Given exercise 1 » Transcribe the passage of the Azure image analysis walkthrough from "analyze_url = vision_base_url" to "headers=headers, params=params, data=image_data)".

___ Text section ___

Then Microsoft Azure will send back the analyzed data requested (`Categories`, `Description`, `Color`) in a data structure.

In [3]:
import json
import requests

# load your personal key
def getKey(filename):
    fin = open(filename)
    for line in fin:
        key = line.strip()
    fin.close()
    return key

Azurekeyfile = 'AzureKey.txt'

subscription_key = getKey(Azurekeyfile)
vision_base_url = "https://eastus2.api.cognitive.microsoft.com/vision/v2.0/"
analyze_url = vision_base_url + "analyze"

image_path = "testimage.jpg"
# Read the image into a byte array
image_data = open(image_path, "rb").read()
headers    = {'Ocp-Apim-Subscription-Key': subscription_key,
              'Content-Type': 'application/octet-stream'
             }
params     = {'visualFeatures': 'Categories,Description,Color'}

response = requests.post(analyze_url, headers=headers, params=params, data=image_data)

print(response) # should be <Response [200]> meaning "no error"
print(response.text)
print(json.loads(response.text))

<Response [200]>
{"categories":[{"name":"indoor_room","score":0.93359375}],"color":{"dominantColorForeground":"Brown","dominantColorBackground":"Grey","dominantColors":["Brown","Grey","Orange"],"accentColor":"B25019","isBwImg":false,"isBWImg":false},"description":{"tags":["table","cat","indoor","wooden","sitting","chair","living","wood","dining","room","small","white","flower","furniture","black","desk","red","laying"],"captions":[{"text":"a cat sitting on top of a wooden table","confidence":0.97915014835741077}]},"requestId":"961237da-e23f-45a5-9dab-e5c4d9b5ddda","metadata":{"width":1440,"height":1032,"format":"Jpeg"}}
{'categories': [{'name': 'indoor_room', 'score': 0.93359375}], 'color': {'dominantColorForeground': 'Brown', 'dominantColorBackground': 'Grey', 'dominantColors': ['Brown', 'Grey', 'Orange'], 'accentColor': 'B25019', 'isBwImg': False, 'isBWImg': False}, 'description': {'tags': ['table', 'cat', 'indoor', 'wooden', 'sitting', 'chair', 'living', 'wood', 'dining', 'room', 's

### Parsing Tags

Now that you can get back a description (list of tags) and captions (text describing image) in a `response` data structure, we need to parse that in order to extract the specific tags and text we want.

___

Given exercise 2 » Repeat every line of the listing below word for word.

___ Dataset entries ___

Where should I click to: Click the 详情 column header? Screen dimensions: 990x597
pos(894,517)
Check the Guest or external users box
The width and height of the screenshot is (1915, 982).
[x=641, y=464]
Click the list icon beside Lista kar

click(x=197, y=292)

___

Worked answer 1 »
analyze_url = vision_base_url + "analyze"

image_path = "testimage.jpg"
# Read the image into a byte array
image_data = open(image_path, "rb").read()
headers    = {'Ocp-Apim-Subscription-Key': subscription_key,
              'Content-Type': 'application/octet-stream'
             }
params     = {'visualFeatures': 'Categories,Description,Color'}

response = requests.post(analyze_url, headers=headers, params=params, data=image_data)

Worked answer 2 »
Where should I click to: Click the 详情 column header? Screen dimensions: 990x597
pos(894,517)
Check the Guest or external users box
The width and height of the screenshot is (1915, 982).
[x=641, y=464]
Click the list icon beside Lista kar

click(x=197, y=292)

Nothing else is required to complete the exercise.